Старик Пичугин маячил в раскрытой настежь двери, чтобы не прозевать, когда консилиум тронется к выходу. Лозовой лежал лицом к стенке.
«А она там, на скамейке, ждет», - подумал Борисов, ложась в постель, и снова зазвучала в его ушах песня скворца.
– Товарищ академик!
– возрыдал вдруг Пичугин, заранее благодарствуя, и ринулся в коридор.
– Похлопочите за-ради бога, чтобы и меня, простого смертного, поставили на консилиум! Скажите им, они вас послушают!
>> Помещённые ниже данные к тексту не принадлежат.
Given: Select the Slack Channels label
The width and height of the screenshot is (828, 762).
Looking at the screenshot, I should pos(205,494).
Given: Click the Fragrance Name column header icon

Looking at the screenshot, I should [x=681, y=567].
Благосветлов не отверг Пичугина ни словом, ни жестом. Он стремительно прошел сквозь него, как сквозь пустоту, уверенный и властный. Борисова ужаснула жестокая сила и жадность к жизни этого человека, промелькнувшего на миг в распахнутой двери, почти бестелесного, бесплотного, но по-прежнему занимающего на земле слишком много жизненного пространства.
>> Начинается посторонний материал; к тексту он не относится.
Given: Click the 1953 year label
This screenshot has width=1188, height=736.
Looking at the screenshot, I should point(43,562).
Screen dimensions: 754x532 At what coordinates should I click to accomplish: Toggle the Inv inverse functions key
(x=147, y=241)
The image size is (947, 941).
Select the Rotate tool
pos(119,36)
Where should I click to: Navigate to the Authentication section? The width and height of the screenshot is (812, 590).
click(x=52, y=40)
– К молодой жене торопится!
– ерничал Пичугин, ковыляя обратно.
– А она ждет не дождется вдовушкой заделаться…
– Замолчи, старик!
– прикрикнул Лозовой.
– Молодой, а нервный!
– огрызнулся Пичугин.
– На жену свою кричи, а не на меня, я тебя вдвое старше…
Лозовой встал с кровати и вышел, с грохотом затворив двери. Растравил его Пичугин напоминанием о жене. Точный глаз у старика. А растрепы что-то давно не видно. «Сама ли бросила навещать, он ли ближе к операции просил не приходить? А Нина завтра придет, можно не волноваться, можно быть совершенно спокойным…» Борисов потянулся за висевшим в изголовье транзисторным приемником, вложил в ухо белую ампулу на мягком проводке и повернул колесико. Будто только его и дожидались, далекий низкий голос сказал: «Я не сержусь… Что изменила ты, я, право, не сержусь…» Он решительно выключил приемник: «Хватит, хватит… Зачем мне все это?»